Woods worked briefly in commercial radio while at Southeast.
“I spent a semester known as ‘Seymour the Starving SEMO Student,’ and talked about community events as that character,” he explained.
After obtaining his SEMO degree in 1994, he was employed within two weeks after graduation at a public radio station in Savannah, Georgia.
Invited to return to Cape Girardeau 18 months later, Woods has been one of the primary voices of KRCU ever since.
“Back in the mid-1990s, we were still using reel-to-reel tapes but we’re heavily automated now,” he said, adding he believes the future of public broadcasting is bright.
“In so many communities, not this one, fortunately, newspapers have disappeared or have substantially cut back on local news generation,” Woods said.
“(NPR) stations have helped take up the slack when a void has developed across the country,” he said. “We don’t have anybody dedicated to covering local news right now, but we hope to get back to that.”
KRCU breaks from NPR’s program schedule to air classical music from 11 a.m. to 3 p.m. weekdays.
“We have a lot of listeners who enjoy classical and it’s really not available anywhere else on the radio in our region,” Woods said.
KRCU staff largely worked from home for three months during the height of COVID-19 in 2020.
“Many listeners told us they couldn’t tell we were working from our homes, so that’s a positive thing,” said Woods, who noted fundraising in fiscal year 2021 “lost a little,” but because meeting KRCU’s $500,000 budget is not based around events, the pandemic’s financial impact was somewhat blunted.
“We’re pretty small with only four full-time employees (and) our listeners have been tremendously generous.”
Since 2016, Woods has been taping monthly TV interviews with various Southeast faculty and staff, including university president Carlos Vargas.
Woods met his wife, Charity, at SEMO’s Baptist Student Center while in college and the pair has been married 26 years. The couple has two children: Blake, 23, and Haley, 21.
The family likes to go camping, noting Sam A. Baker State Park is a favorite vacation spot. Riding bicycles, walking and spending time on the St. Francis River are particularly enjoyable.

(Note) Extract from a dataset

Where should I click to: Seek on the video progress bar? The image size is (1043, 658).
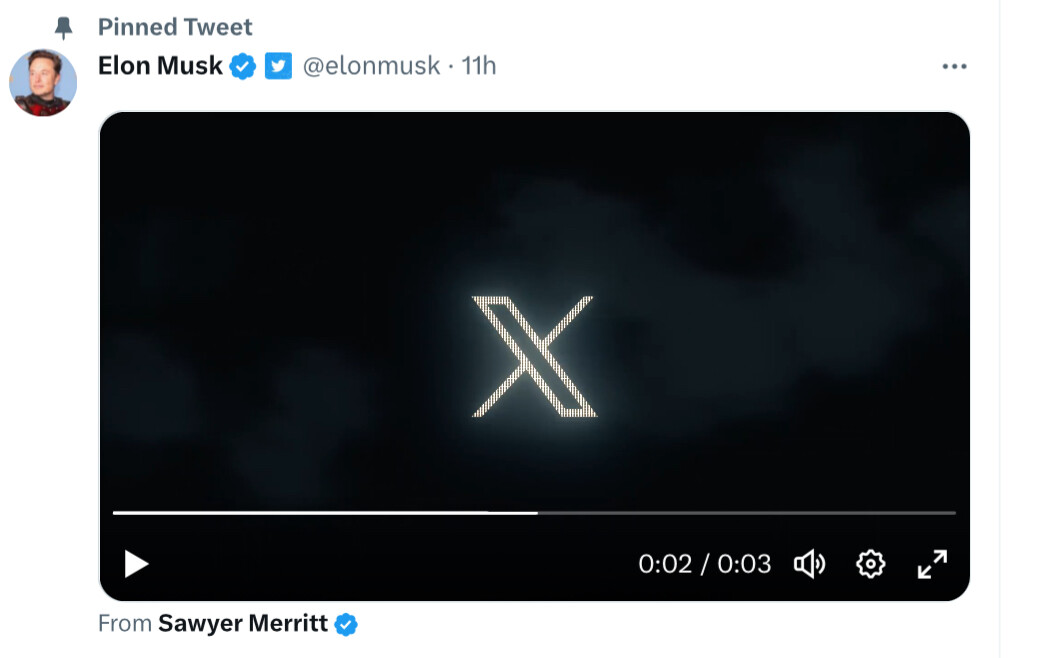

“I tell (students) to do something they love because you’re going to do it every day — and if you can work with people you like, you’ll be a happy person,” Woods said.
Woods said he could retire in three years but has no plans to do so.
The KRCU general manager noted the station’s 50th anniversary is coming up in March 2026.
“At least I should stick around for that,” Woods said with a chuckle.